Internally, I sighed a sigh of relief. Accepted. My business plan was accepted. But the one-man war has only just begun. It’s me against five other groups. I have to come out on top!
“Thank you, Mrs. Robins.” I gently and subtly bowed my head and made my way back to my desk.
Upon sitting down, I glanced towards my left. A few computer desks away from me, was the most beautiful girl in any of my classes this semester. She was just as quiet as me. She was fiddling the ends of her raven black hair between her fingers. Surely, I impressed her, or at least caught her attention somehow. She didn’t look in my direction. I mustn’t stare, or she’ll notice me. Wait, that’s what I want, right? Maybe not in that way. Get it together, Taiyo. You of all people know that - -
The electronic school bell rang throughout the school, signaling the time for a class change. I gathered my books and belongings into my right arm, sliding my favorite pen into my right pocket. I turned around to head to my next class when…
“Hello ~!” A brown-haired classmate cheerfully greeted, right in front of my face.
Umm, personal space much? “H-hello. May…I help you with something?” My voice was quiet, a bit shy. It’s just how I typically speak with people who I don’t know all too well. I took a step back to create space between the classmate and I. The classmate stepped forward. I stepped back. The classmate stepped forward. I stepped back. The classmate stepped…

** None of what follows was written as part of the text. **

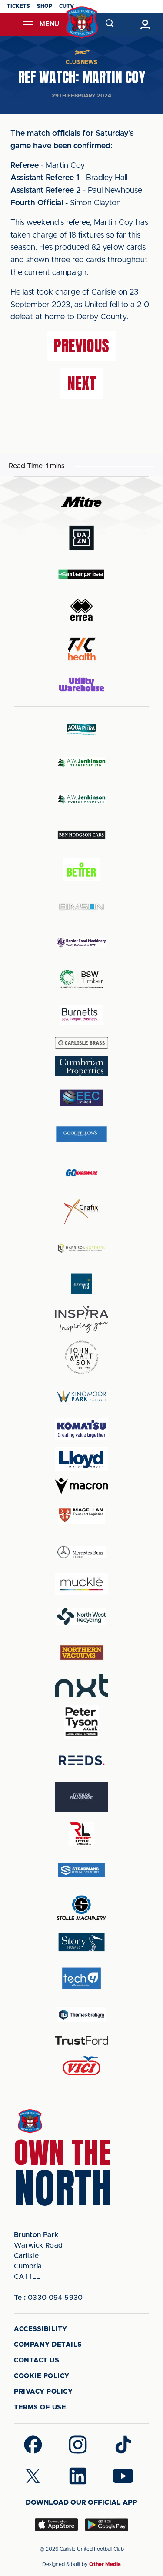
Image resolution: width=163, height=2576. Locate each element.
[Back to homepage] (81, 22)
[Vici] (82, 2066)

“You most certainly can help me with something, Taiyo,” the classmate said.
You can help me first by giving me personal space. Besides, who are you again?
“Umm…and what might that be?”
The classmate grabbed both of my hands into hers, resulting in me almost dropping all of my books from between my arm and side. She’s grabbing my hands! What if Athena sees this? I’m not interested in this person who’s holding my hands at all!
The eyes of the brown-haired classmate began to gleam brightly like a pair of stars. She leaned in closer. Maybe a little too close! Get away from me! This isn’t allowed at school!
“Join the Dead Writers’ Society!” the brown-haired classmate asked with beaming enthusiasm.